DATA SUPPLIED:
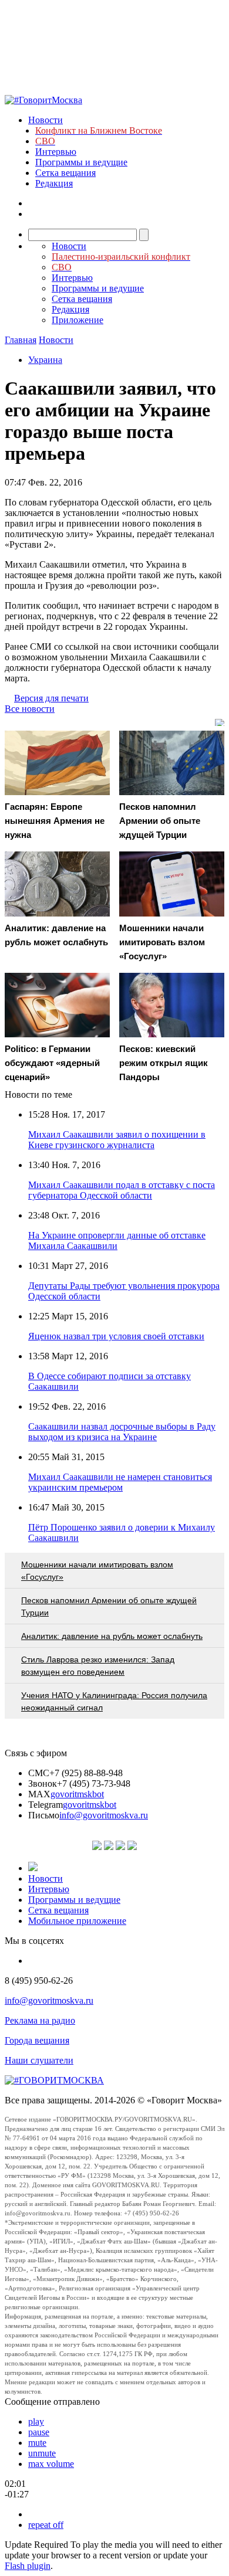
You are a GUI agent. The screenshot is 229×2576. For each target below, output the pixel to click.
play (36, 2421)
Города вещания (37, 2040)
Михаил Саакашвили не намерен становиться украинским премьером (120, 1482)
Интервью (55, 152)
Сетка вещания (65, 173)
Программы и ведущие (81, 162)
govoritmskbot (77, 1794)
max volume (51, 2464)
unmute (42, 2453)
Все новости (30, 709)
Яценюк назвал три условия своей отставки (116, 1336)
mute (37, 2443)
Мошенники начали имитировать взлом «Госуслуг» (97, 1570)
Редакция (54, 183)
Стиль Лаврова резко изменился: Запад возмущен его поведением (97, 1665)
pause (38, 2432)
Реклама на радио (40, 2020)
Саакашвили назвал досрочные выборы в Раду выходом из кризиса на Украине (121, 1431)
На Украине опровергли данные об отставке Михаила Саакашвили (117, 1240)
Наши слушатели (39, 2060)
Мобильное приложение (77, 1921)
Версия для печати (51, 698)
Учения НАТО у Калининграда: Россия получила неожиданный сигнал (114, 1701)
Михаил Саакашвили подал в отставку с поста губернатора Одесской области (121, 1190)
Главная (20, 340)
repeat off (45, 2525)
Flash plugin (27, 2566)
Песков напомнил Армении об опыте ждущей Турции (109, 1606)
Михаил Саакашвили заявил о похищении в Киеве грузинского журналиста (117, 1139)
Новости (45, 120)
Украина (45, 360)
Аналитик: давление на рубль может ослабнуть (112, 1636)
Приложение (77, 320)
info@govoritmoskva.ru (103, 1815)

REQUIRED ACTION: Exactly and only the lines from the line containing "Редакция (54, 183)" through the final line of the records above must be returned.

OUTPUT FOR THIS EXERCISE:
Редакция (54, 183)
Стиль Лаврова резко изменился: Запад возмущен его поведением (97, 1665)
pause (38, 2432)
Реклама на радио (40, 2020)
Саакашвили назвал досрочные выборы в Раду выходом из кризиса на Украине (121, 1431)
На Украине опровергли данные об отставке Михаила Саакашвили (117, 1240)
Наши слушатели (39, 2060)
Мобильное приложение (77, 1921)
Версия для печати (51, 698)
Учения НАТО у Калининграда: Россия получила неожиданный сигнал (114, 1701)
Михаил Саакашвили подал в отставку с поста губернатора Одесской области (121, 1190)
Главная (20, 340)
repeat off (45, 2525)
Flash plugin (27, 2566)
Песков напомнил Армении об опыте ждущей Турции (109, 1606)
Михаил Саакашвили заявил о похищении в Киеве грузинского журналиста (117, 1139)
Новости (45, 120)
Украина (45, 360)
Аналитик: давление на рубль может ослабнуть (112, 1636)
Приложение (77, 320)
info@govoritmoskva.ru (103, 1815)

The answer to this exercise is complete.